Given the sheer quantity of regulations, and that some are product specific while some are not, developing different audits for all of the possible regulatory combinations would be a daunting task and enormously costly. Remember, every auditing company will have to go through this process.

There are FDA references to scope and criteria in several responses to comments:

Audit Criteria means the set of policies, procedures or requirements used as a reference against which audit evidence is compared. During regulatory and consultative audits, accredited third-party certification bodies will examine compliance with applicable food safety requirements of the FD&C Act and FDA regulations within the scope of the audit.
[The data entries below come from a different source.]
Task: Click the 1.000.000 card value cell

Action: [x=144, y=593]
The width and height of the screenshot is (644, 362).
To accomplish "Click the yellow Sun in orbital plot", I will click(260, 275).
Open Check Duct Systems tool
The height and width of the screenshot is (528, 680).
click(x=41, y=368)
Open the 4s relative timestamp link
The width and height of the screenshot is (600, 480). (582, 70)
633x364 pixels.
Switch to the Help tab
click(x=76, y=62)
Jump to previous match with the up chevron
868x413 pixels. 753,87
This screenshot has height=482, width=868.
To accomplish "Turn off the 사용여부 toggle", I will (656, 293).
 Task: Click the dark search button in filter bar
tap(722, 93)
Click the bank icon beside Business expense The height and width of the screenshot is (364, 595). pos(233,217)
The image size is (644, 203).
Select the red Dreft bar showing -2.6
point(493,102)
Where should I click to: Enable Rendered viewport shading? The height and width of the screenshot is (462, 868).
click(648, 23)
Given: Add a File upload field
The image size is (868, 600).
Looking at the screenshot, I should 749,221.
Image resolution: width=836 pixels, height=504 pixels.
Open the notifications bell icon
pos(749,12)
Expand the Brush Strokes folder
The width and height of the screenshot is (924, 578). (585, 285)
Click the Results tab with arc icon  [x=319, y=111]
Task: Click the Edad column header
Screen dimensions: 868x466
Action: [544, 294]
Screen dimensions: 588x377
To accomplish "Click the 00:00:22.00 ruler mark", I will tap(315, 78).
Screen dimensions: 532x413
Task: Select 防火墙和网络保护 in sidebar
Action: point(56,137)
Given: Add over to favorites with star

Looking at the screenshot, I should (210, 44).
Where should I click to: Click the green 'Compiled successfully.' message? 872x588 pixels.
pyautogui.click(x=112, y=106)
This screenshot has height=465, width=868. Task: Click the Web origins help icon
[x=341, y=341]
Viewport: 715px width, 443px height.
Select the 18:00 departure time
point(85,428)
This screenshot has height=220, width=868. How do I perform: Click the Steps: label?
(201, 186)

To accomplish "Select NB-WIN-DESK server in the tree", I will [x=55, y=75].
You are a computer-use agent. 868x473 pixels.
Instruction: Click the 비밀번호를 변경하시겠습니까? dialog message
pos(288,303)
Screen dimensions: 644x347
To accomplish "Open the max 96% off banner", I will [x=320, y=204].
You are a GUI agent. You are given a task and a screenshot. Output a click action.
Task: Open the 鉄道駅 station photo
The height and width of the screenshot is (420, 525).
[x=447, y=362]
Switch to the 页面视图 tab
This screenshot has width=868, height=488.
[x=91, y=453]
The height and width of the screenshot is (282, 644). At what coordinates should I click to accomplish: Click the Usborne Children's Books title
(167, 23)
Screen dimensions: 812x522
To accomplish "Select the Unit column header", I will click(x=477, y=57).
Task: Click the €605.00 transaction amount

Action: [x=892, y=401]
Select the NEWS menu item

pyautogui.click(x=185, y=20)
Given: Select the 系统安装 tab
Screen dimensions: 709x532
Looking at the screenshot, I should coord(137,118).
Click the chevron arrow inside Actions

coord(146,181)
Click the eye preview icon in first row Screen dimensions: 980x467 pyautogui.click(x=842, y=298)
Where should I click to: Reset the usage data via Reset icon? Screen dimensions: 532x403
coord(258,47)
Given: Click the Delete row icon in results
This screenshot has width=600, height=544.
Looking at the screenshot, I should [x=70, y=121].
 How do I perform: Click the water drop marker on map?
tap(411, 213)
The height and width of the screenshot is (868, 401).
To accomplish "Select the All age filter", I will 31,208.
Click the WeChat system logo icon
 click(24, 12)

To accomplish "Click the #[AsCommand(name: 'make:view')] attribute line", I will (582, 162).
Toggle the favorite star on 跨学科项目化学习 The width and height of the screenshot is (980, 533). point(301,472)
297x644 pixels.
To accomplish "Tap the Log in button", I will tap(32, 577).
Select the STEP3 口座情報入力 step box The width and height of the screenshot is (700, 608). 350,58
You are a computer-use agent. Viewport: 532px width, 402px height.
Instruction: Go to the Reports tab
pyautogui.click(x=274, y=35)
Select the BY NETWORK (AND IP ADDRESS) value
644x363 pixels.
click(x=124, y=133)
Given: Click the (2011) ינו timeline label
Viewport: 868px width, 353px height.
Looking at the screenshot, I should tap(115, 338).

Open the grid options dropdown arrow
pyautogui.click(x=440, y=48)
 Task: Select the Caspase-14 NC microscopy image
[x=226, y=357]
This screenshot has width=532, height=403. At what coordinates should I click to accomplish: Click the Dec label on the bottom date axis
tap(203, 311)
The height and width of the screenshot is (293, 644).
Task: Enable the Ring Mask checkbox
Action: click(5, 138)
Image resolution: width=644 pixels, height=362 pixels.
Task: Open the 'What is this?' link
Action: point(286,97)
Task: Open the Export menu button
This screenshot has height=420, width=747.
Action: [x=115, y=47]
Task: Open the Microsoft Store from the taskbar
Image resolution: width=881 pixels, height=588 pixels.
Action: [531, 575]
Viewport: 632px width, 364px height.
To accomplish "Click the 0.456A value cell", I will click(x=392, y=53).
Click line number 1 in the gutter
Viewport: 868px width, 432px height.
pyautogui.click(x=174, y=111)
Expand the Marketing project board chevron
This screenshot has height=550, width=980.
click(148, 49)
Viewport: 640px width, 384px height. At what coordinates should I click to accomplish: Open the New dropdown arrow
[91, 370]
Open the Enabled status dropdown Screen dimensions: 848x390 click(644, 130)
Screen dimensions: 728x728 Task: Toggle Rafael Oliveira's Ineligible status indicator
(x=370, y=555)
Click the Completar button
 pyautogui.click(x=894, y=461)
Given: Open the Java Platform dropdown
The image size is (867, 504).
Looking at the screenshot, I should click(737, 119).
In consultative audits, the third-party certification bodies also may be conducting an examination to determine conformance with applicable industry standards and practices.

The applicable requirements that accredited third-party certification bodies and their audit agents will use relate to the food safety standards under the FD&C Act, such as the adulterated food provisions in section 402 of the FD&C Act and the provisions on the misbranding of food allergens in section 403(w) of the FD&C Act. The applicable requirements of the FD&C Act and FDA regulations would depend on the type of eligible entity being audited. Other examples include labeling requirements and the CFR citations listed under scopes.

Certainly, more detail than this is needed, and AFSAP is working to engage all parties, including FDA, in collaborative discussions to resolve these questions and concerns. The auditing community will need to address these issues in the near future, and industry should be vigilant to understand the requirements and make sure any audits used for FSMA are compliant.